From the statement above one would assume the PS4 only uses 4.5GB (to 5GB) of RAM and the rest just sits there idly. In reality though the other 3 (to 3.5GB) is being ring-fenced by the PS4 OS and more of it may or may not be utilized, by games, now or in future. Contrary to much of the uneducated furore this is actually a positive since it means the console could potentially have more RAM allocated to games in future (you can always give back since it's only taking away that would break compatibility). A more factual statement would have been "The PS4 only allocates 4.5-5GB of RAM to games at present" which, considering the console was originally planned to only launch with 4GB in total, is not disappointing at all.

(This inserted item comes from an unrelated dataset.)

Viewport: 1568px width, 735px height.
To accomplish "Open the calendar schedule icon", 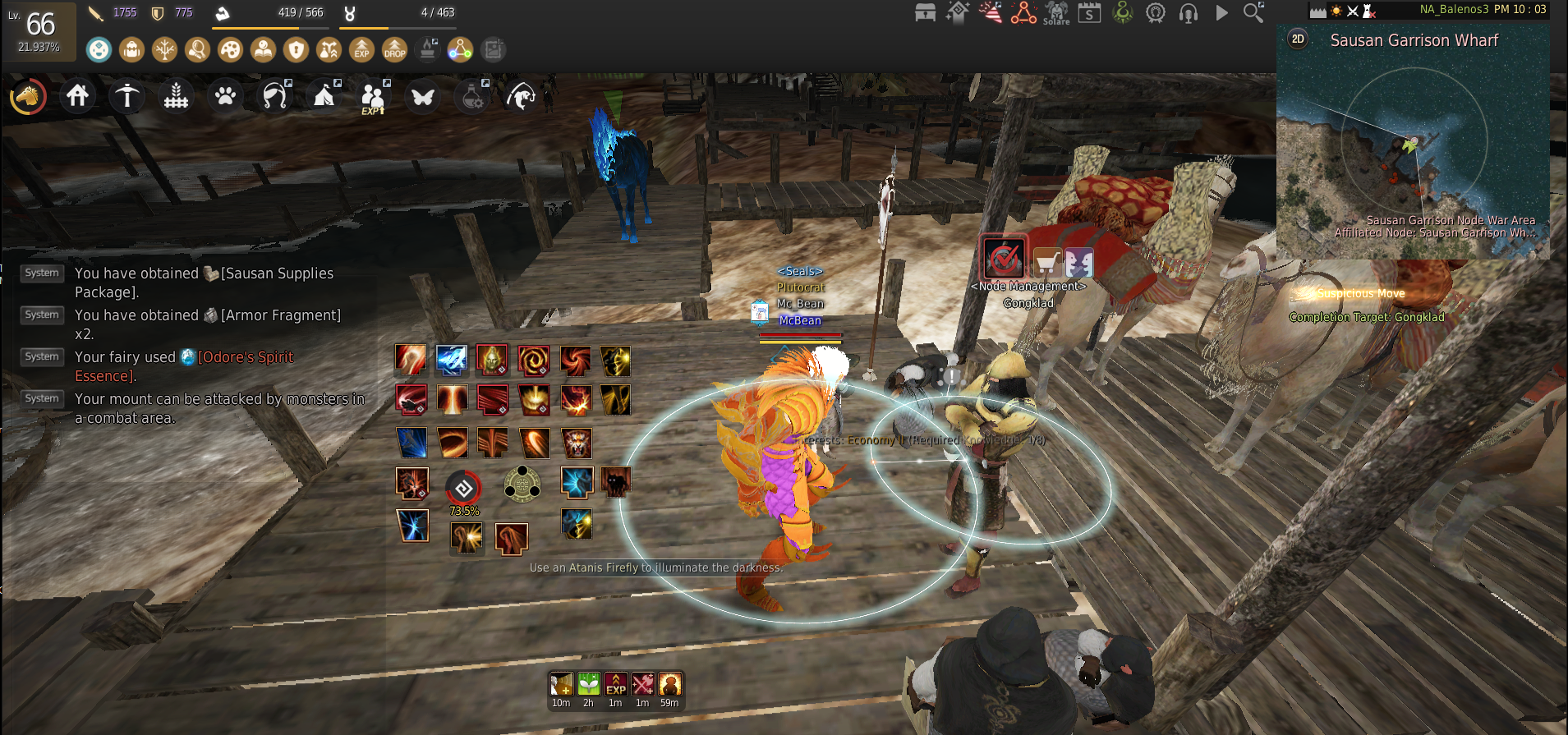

Yes, and it's not just that, games will be requesting resources from the OS through its APIs all the time. There will all kinds of crossover areas where there is infrastructure code which will be in the OS instead of the game, so the game doesn't implement chunks of functionality and just requests it through the OS. Trophy support, sharing, save file management, notifications, updates etc. It all has to appear transparent between the two. From what's been said there's also an API to request a chunk of RAM but currently limited to 512MB. It's better that stuff is in the OS segment than custom to each game.
The OS is also Unix based, and Unix based OSs will make use of all the RAM available and manage it effectively. A lot of it will be used for disk caching, to avoid hitting the disk with every read, i.e. on my PC at the moment I've only got 768MB "free", but 3.3GB RAM is used for caching, which is released to apps as they request memory.
It would nice if they could do a tech dive into this stuff one day.